Strong Cooperation Mechanisms Matter More Than Short-Term Orders
For Chinese manufacturers, overseas markets should not be seen only as sources of orders.
For overseas partners, Chinese supply chains should not be seen only as sources of low-cost products.
If cooperation is based only on price, the relationship is often difficult to sustain. When markets shift, logistics fluctuate, exchange rates change, or competition intensifies, price-only relationships can become fragile.
Healthy B2B cooperation requires more complete mechanisms.
Can both sides define their market roles clearly?
Can the cooperation protect reasonable channel margins?
Can both sides plan product adaptation and market development together?
Can they build clear after-sales and service arrangements?
Can customer feedback be communicated back to manufacturers to support continuous product improvement?
These questions may seem practical, but they determine whether a partnership can truly last.
This is the kind of long-term cooperation mechanism Fan’an hopes to support. Between Chinese enterprises and overseas markets, we aim to help reduce the cost of understanding, communication, and execution, so that cooperation does not stop at one transaction, but gradually develops into a more stable business relationship.
We Hope to Be a Long-Term Connector
Fan’an chooses B2B not because B2C is unimportant, but because we believe many Chinese manufacturers need cooperation networks that can truly support long-term market development.
At the same time, many overseas partners do not only need a list of suppliers. They need Chinese partners who can understand their needs, communicate consistently, coordinate resources, and support market development together.
We hope to connect both sides:
Chinese enterprises with products, supply chains, and manufacturing capabilities;
and overseas partners with local channels, customer relationships, and market judgment.
Fan’an’s role is not to be a simple intermediary.
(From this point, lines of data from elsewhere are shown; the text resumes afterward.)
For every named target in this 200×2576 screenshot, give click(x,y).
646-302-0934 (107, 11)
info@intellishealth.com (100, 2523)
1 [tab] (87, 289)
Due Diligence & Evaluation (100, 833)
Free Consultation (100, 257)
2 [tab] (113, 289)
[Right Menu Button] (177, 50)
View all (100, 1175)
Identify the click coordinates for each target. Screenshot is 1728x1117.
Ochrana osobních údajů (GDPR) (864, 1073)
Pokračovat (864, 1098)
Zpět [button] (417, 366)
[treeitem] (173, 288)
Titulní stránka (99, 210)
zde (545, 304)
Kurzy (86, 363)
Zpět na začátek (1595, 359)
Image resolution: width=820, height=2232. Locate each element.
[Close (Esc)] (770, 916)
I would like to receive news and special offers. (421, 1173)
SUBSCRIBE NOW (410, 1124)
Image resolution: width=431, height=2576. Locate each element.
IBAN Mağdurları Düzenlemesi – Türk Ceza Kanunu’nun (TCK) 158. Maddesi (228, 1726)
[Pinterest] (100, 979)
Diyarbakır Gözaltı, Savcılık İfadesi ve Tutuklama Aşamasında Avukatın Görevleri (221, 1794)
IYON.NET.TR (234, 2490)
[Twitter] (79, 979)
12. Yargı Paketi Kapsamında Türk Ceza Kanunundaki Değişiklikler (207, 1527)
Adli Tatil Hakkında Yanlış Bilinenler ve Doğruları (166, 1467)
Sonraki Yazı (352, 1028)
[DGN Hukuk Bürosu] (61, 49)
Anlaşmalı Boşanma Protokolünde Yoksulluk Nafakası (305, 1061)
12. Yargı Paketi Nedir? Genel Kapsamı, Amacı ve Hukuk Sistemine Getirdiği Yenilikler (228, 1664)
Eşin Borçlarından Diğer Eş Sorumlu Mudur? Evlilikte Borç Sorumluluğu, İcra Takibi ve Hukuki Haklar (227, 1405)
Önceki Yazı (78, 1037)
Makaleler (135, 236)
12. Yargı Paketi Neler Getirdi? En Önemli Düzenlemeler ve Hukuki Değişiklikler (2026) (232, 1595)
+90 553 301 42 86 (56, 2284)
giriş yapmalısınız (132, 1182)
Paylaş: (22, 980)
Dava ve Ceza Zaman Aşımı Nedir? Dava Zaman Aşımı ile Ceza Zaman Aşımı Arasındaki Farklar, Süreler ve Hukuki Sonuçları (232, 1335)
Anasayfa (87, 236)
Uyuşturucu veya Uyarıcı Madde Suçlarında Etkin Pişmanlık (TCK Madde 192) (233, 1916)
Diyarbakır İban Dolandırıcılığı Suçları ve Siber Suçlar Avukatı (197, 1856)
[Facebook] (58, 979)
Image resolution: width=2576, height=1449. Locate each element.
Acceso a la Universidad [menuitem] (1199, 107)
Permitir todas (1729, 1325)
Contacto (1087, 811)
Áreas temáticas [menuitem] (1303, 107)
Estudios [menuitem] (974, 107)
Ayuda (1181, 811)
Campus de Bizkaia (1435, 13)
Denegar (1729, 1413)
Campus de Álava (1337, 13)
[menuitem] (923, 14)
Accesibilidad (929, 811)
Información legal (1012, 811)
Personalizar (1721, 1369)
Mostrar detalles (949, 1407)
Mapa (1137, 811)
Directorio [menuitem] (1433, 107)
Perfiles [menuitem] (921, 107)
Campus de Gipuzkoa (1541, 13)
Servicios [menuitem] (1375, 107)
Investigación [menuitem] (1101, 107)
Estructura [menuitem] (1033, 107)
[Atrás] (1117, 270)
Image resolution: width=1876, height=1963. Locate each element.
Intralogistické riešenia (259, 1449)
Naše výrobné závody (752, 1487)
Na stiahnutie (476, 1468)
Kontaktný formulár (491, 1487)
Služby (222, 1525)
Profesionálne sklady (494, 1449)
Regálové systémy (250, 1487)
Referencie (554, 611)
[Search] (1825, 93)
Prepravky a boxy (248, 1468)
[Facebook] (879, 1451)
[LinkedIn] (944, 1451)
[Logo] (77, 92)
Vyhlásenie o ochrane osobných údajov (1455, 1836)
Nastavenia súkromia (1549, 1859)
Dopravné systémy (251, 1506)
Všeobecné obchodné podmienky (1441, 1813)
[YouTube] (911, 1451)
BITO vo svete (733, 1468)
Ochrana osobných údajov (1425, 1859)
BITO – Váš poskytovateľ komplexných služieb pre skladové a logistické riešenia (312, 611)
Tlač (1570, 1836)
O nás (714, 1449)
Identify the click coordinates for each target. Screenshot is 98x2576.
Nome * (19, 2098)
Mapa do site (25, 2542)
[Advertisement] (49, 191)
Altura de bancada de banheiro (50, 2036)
We hope to be a long-term connector, a cooperation facilitator, and a bridge for market understanding.
Shared Growth Is the Next Stage of Chinese Manufacturing Going Global
Chinese manufacturing going global is no longer only about exporting products.
The next stage is about building more mature, trusted, and sustainable relationships with local partners in different global markets.
We believe that valuable international trade in the future will not be one-way output, but two-way understanding. It will not be about short-term market capture, but long-term market building. It will not be about selling products in isolation, but improving market service capabilities together with local partners.
This is why Fan’an chooses B2B.
Chinese manufacturing can bring efficiency, products, and supply chain capability.
Overseas partners can bring market understanding, customer trust, and local execution.
When these capabilities come together, meaningful shared growth becomes possible.
Chinese manufacturing creates long-term value when it grows with local partners.